FILOSOFI ZAKAT MENURUT Prof. QURAIS SIHAB


M Quraish Shihab, guru besar tafsir Universitas Islam Negeri (UIN) Syarif Hidayatullah Jakarta mengatakan, zakat adalah ibadah yang berkaitan dengan harta benda. Seseorang yang telah memenuhi syarat-syaratnya dituntut untuk menunaikannya, bukan semata-mata atas dasar kemurahan hatinya, tapi kalau terpaksa dengan tekanan penguasa.

Karena itu, menurut Quraish, agama menetapkan amilin atau petugas-petugas khusus yang mengelolanya, di samping menetapkan sanksi-sanksi duniawi dan ukhrowi terhadap mereka yang enggan. Mengapa demikian? Menurut Quraish, untuk menjawab pertanyaan ini, paling tidak ada tiga jawaban yang dikemukakan dalam uraian ini untuk menggambarkan landasan filosofis kewajiban zakat.

Filosofi zakat yang pertama adalah istikhlaf (penugasan sebagai khalifah di bumi). Allah Swt adalah pemilik seluruh alam raya dan segala isinya, termasuk pemilik harta benda. Seseorang yang beruntung memperolehnya, pada hakikatnya hanya menerima titipan sebagai amanat untuk disalurkan dan dibelanjakan sesuai dengan kehendak pemiliknya (Allah SWT).

Manusia yang dititipi itu, berkewajiban memenuhi ketetapan-ketetapan yang digariskan oleh Sang Pemilik, baik dalam pengembangan harta maupun dalam penggunaannya.

Zakat merupakan salah satu ketetapan Tuhan menyangkut harta, bahkan shadaqah dan infaq pun demikian. Sebab, Allah swt menjadikan harta benda sebagai sarana kehidupan untuk umat manusia seluruhnya. Karena itu, harta benda harus diarahkan guna kepentingan bersama.

Allah melarang manusia memberikan memberikan harga benda kepada siapapun yang diduga kuat akan menyia-nyiakannya. Sebab, tindakan itu akan merugikan semua pihak. Sejak awal, Tuhan telah menetapkan bahwa harga hendaknya digunakan untuk kepentingan bersama.

Bahkan, pada mulanya masyarakatlah yang berwenang menggunakan harta tersebut secara keseluruhan, kemudian Allah menganugerahkan sebagian dari harta tesebut kepada pribadi-pribadi yang mengusahakan perolehannya sesuai dengan kebutuhan masing-masing.

◆ **Perintah Kerja 1**:
Tuliskan kembali tanpa perubahan bagian teks tentang filosofi zakat, antara "FILOSOFI ZAKAT MENURUT" dan "filosofis kewajiban zakat.", termasuk kedua bagian itu.
◆ **Perintah Kerja 2**:
Jawab pertanyaan berikut berdasarkan teks tentang filosofi zakat.
(a) Di universitas mana Quraish Shihab menjadi guru besar tafsir?
(b) Apa arti istikhlaf menurut teks itu?
(c) Allah menjadikan harta benda sebagai apa?
◆ **Perintah Kerja 3**:
Sebutkan semua hal yang oleh teks tentang filosofi zakat disebut sebagai ketetapan Tuhan menyangkut harta.

◆ **Data Masukan**:
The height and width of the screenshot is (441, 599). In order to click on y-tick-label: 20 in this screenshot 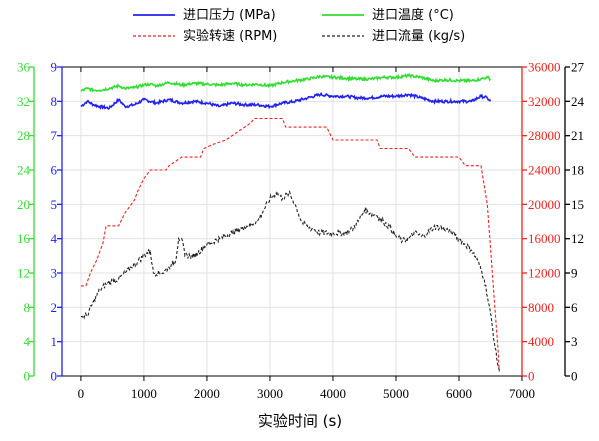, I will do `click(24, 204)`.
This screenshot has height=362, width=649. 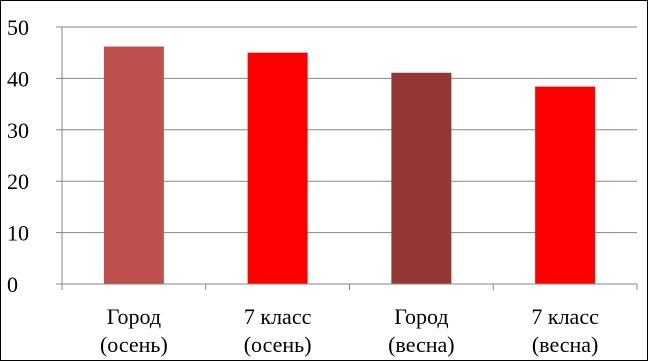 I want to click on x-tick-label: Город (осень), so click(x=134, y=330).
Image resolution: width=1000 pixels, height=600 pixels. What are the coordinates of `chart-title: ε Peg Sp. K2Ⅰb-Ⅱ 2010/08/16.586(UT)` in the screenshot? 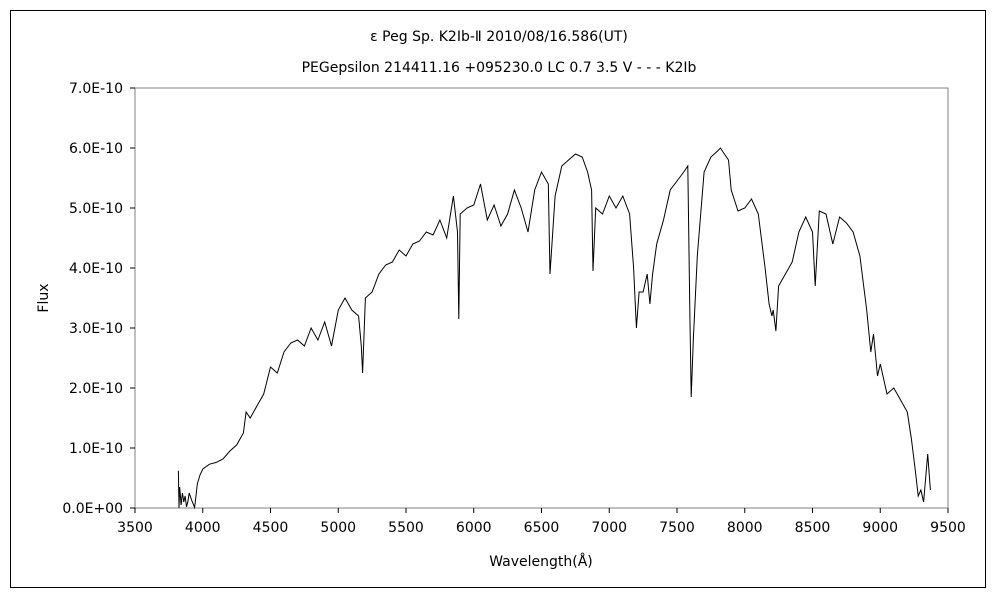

◆ **Jawaban Tugas 1**:
FILOSOFI ZAKAT MENURUT Prof. QURAIS SIHAB


M Quraish Shihab, guru besar tafsir Universitas Islam Negeri (UIN) Syarif Hidayatullah Jakarta mengatakan, zakat adalah ibadah yang berkaitan dengan harta benda. Seseorang yang telah memenuhi syarat-syaratnya dituntut untuk menunaikannya, bukan semata-mata atas dasar kemurahan hatinya, tapi kalau terpaksa dengan tekanan penguasa.

Karena itu, menurut Quraish, agama menetapkan amilin atau petugas-petugas khusus yang mengelolanya, di samping menetapkan sanksi-sanksi duniawi dan ukhrowi terhadap mereka yang enggan. Mengapa demikian? Menurut Quraish, untuk menjawab pertanyaan ini, paling tidak ada tiga jawaban yang dikemukakan dalam uraian ini untuk menggambarkan landasan filosofis kewajiban zakat.

◆ **Jawaban Tugas 2**:
(a) Universitas Islam Negeri (UIN) Syarif Hidayatullah Jakarta.
(b) Penugasan sebagai khalifah di bumi.
(c) Sebagai sarana kehidupan untuk umat manusia seluruhnya.

◆ **Jawaban Tugas 3**:
Zakat, shadaqah, infaq